Voting & Fuji Lakes

November 2006

November 22nd there were elections for the Dutch Parliament. Dutch inhabitants get a voting card sent home automatically, but to be able to vote I had to register with the "voting registration office" in The Hague, which I did in the spring of this year. In July it was decided that that there would be elections, so I received a set of forms to officially apply for being allowed to vote from a foreign country.

When applying, I had the option either to vote via the internet (which was a first time try-out) or to "vote by mail" traditionally. I decided to vore by mail as I had always voted using a voting machine in the Netherlands (just pressing 2 buttons on a specialized computer) and never voted with a red pencil (coloring the circle in front of the name of the person you want to vote for) like usual before the introduction of the voting machines.
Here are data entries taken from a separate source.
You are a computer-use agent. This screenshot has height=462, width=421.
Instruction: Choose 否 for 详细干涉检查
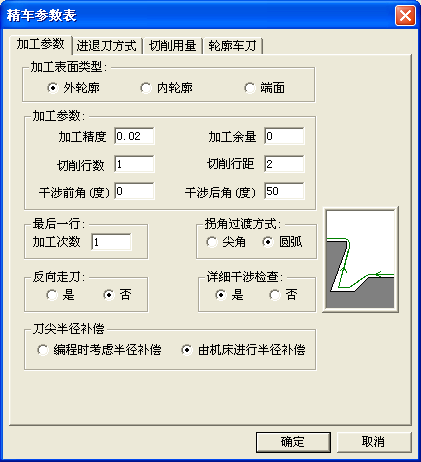tap(283, 295)
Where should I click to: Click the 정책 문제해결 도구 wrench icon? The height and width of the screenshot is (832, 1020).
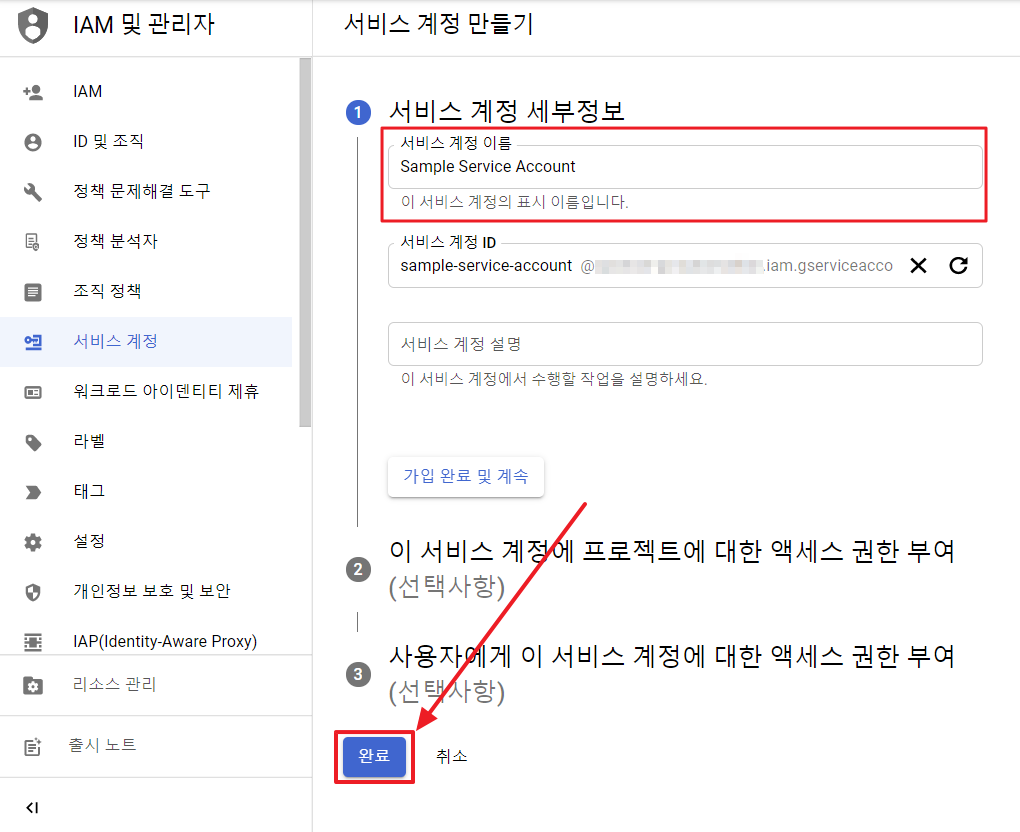(x=33, y=192)
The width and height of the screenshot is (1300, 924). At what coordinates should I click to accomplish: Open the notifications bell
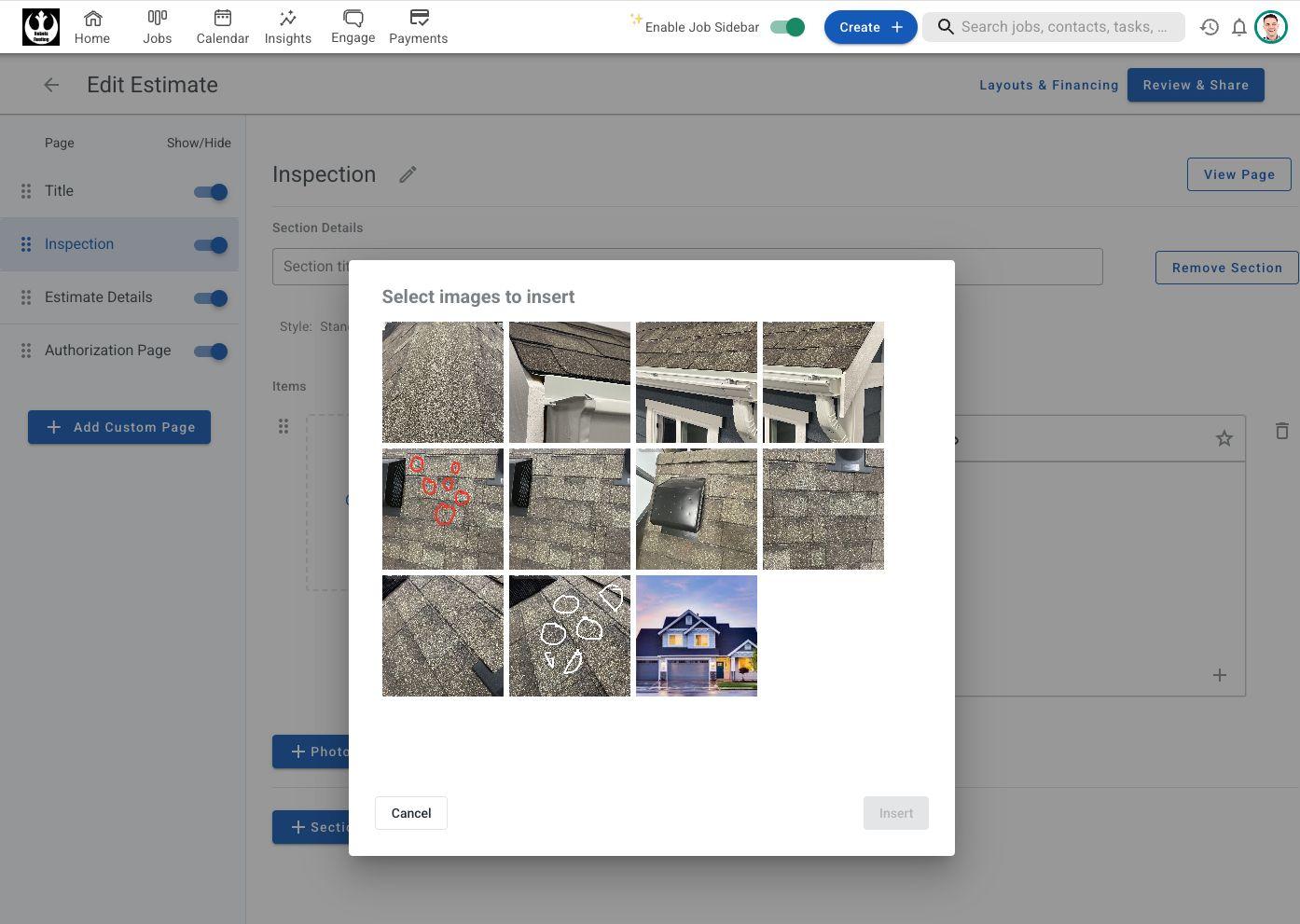coord(1238,27)
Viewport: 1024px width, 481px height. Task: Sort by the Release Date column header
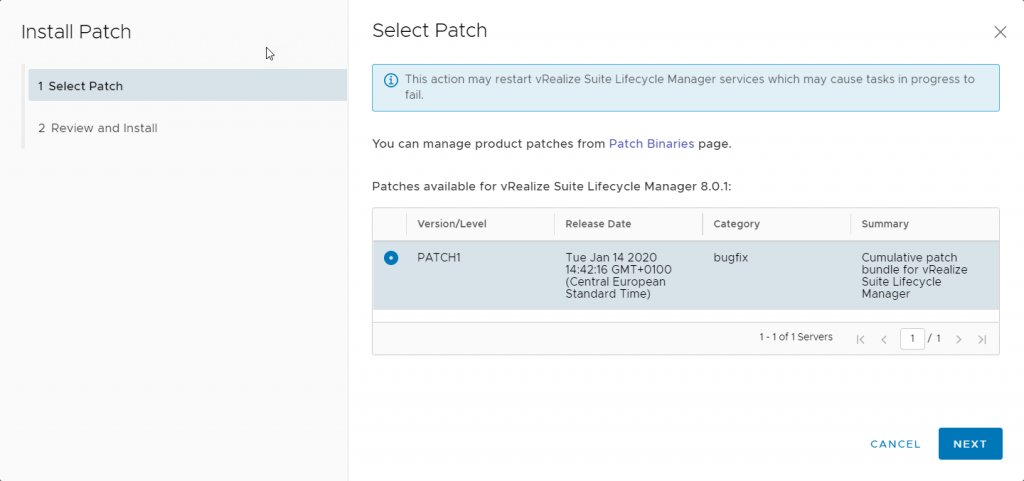tap(598, 224)
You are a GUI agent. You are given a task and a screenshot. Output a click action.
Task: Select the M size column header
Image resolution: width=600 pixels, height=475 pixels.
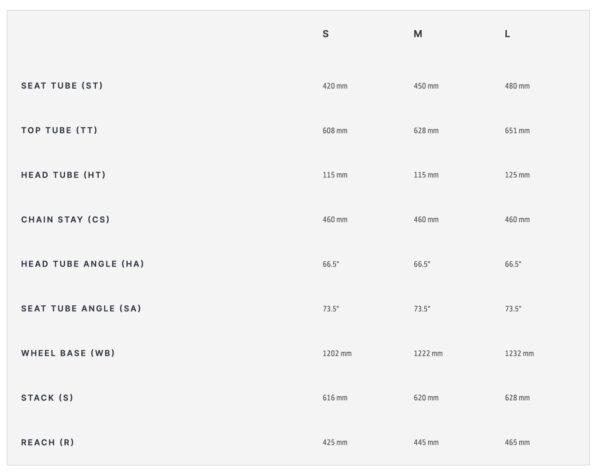click(418, 34)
This meant that I got a huge list of names and that I had to buy a red pencil and a pencil sharpener... Well, now I know that besides cars and banking, Mitsubishi is also in the color-pencil-business...

I had to sign the yellow letter to state that I filled out the voting paper personally. The voting paper then had to be put in the white envelope, which had to be put in the orange envelope together with the yellow letter. It is a big mystery to me why the address on the orange envelope sais "PAYS-BAS", which is the french name for Holland, instead of the more internationally recognised "The Netherlands".

In the end I had to send my vote by express mail to make sure it would arrive in time. It took some money, but its a small offer for democracy. In the end my vote may even have made the difference (as it may always do ofcourse), as the official final score was slightly changed after couting the "votes from overseas".

Sunrise over Shibuya. I had to get up early (6:30) because I would take a 2 hour busride with Tobi & Mae Rose to the 5 Fuji lakes. I took the opportunity to capture this sunrise over tokyo, something I normally don't find important enough to wake up for.

We started out at the lake furthest away, Lake Motosu (Motosuko).

On google earth I had seen that someone marked a certain position and wrote "The view printed in Japanese Yen note". After having visited the Byodo-in close to Kyoto (depicted on the 10yen coin), I thought it would be nice to go here as well. This place was on the north-west side of Motosuko.

As for the rest of the Japanese money, only the very rare 2000 yen note still contains a picture to try and find in real life. I should check for it when I plan a trip for Okinawa (southern island group). For the rest there are some people (whose graves I might find at the very best), twigs, flowers, cereals...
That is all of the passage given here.